[avatar] add new supported av1 codec

Yulin Li · Yulin Li · commit 2fba62a2c531 · 2024-10-31T14:45:55.000+08:00
diff --git a/articles/ai-services/speech-service/text-to-speech-avatar/batch-synthesis-avatar-properties.md b/articles/ai-services/speech-service/text-to-speech-avatar/batch-synthesis-avatar-properties.md
@@ -1,7 +1,7 @@
 ---
 title: Batch synthesis properties - Speech service
 titleSuffix: Azure AI services
-description: Learn about the batch synthesis properties that are available for text to speech avatar. 

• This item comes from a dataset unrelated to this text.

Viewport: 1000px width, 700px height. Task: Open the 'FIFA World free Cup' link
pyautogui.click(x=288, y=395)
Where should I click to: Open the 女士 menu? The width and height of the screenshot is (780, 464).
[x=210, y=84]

+description: Learn about the batch synthesis properties that are available for text to speech avatar.
 manager: nitinme
 ms.service: azure-ai-speech
 ms.topic: how-to
@@ -15,7 +15,7 @@ author: eric-urban
 
 Batch synthesis properties can be grouped as: avatar related properties, batch job related properties, and text to speech related properties,  which are described in the following tables.
 
-Some properties in JSON format are required when you create a new batch synthesis job. Other properties are optional. The batch synthesis response includes other properties to provide information about the synthesis status and results. For example, the `outputs.result` property contains the location from where you can download a video file containing the avatar video. From `outputs.summary`, you can access the summary and debug details. 
+Some properties in JSON format are required when you create a new batch synthesis job. Other properties are optional. The batch synthesis response includes other properties to provide information about the synthesis status and results. For example, the `outputs.result` property contains the location from where you can download a video file containing the avatar video. From `outputs.summary`, you can access the summary and debug details.
 
 ## Avatar properties
 
@@ -27,7 +27,7 @@ The following table describes the avatar properties.

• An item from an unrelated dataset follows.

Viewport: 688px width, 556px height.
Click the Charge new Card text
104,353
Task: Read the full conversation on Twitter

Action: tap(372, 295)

 | avatarConfig.talkingAvatarStyle          | The style name of the talking avatar.<br/><br/>The supported avatar styles can be found [here](avatar-gestures-with-ssml.md#supported-prebuilt-avatar-characters-styles-and-gestures).<br/><br/>This property is required for prebuilt avatar, and optional for customized avatar.|
 | avatarConfig.customized                  | A bool value indicating whether the avatar to be used is customized avatar or not. True for customized avatar, and false for prebuilt avatar.<br/><br/>This property is optional, and the default value is `false`.|
 | avatarConfig.videoFormat                 | The format for output video file, could be mp4 or webm.<br/><br/>The `webm` format is required for transparent background.<br/><br/>This property is optional, and the default value is mp4.|
-| avatarConfig.videoCodec                  | The codec for output video, could be h264, hevc or vp9.<br/><br/>Vp9 is required for transparent background. The synthesis speed will be slower with vp9 codec, as vp9 encoding is slower.<br/><br/>This property is optional, and the default value is hevc.|
+| avatarConfig.videoCodec                  | The codec for output video, could be h264, hevc, vp9 or av1.<br/><br/>Vp9 is required for transparent background. The synthesis speed will be slower with vp9 codec, as vp9 encoding is slower.<br/><br/>This property is optional, and the default value is hevc.|
 | avatarConfig.bitrateKbps                 | The bitrate for output video, which is integer value, with unit kbps.<br/><br/>This property is optional, and the default value is 2000.|
 | avatarConfig.videoCrop                   | This property allows you to crop the video output, which means, to output a rectangle subarea of the original video. This property has two fields, which define the top-left vertex and bottom-right vertex of the rectangle.<br/><br/>This property is optional, and the default behavior is to output the full video.|
 | avatarConfig.videoCrop.topLeft           |The top-left vertex of the rectangle for video crop. This property has two fields x and y, to define the horizontal and vertical position of the vertex.<br/><br/>This property is required when properties.videoCrop is set.|
@@ -50,7 +50,7 @@ The following table describes the batch synthesis job properties.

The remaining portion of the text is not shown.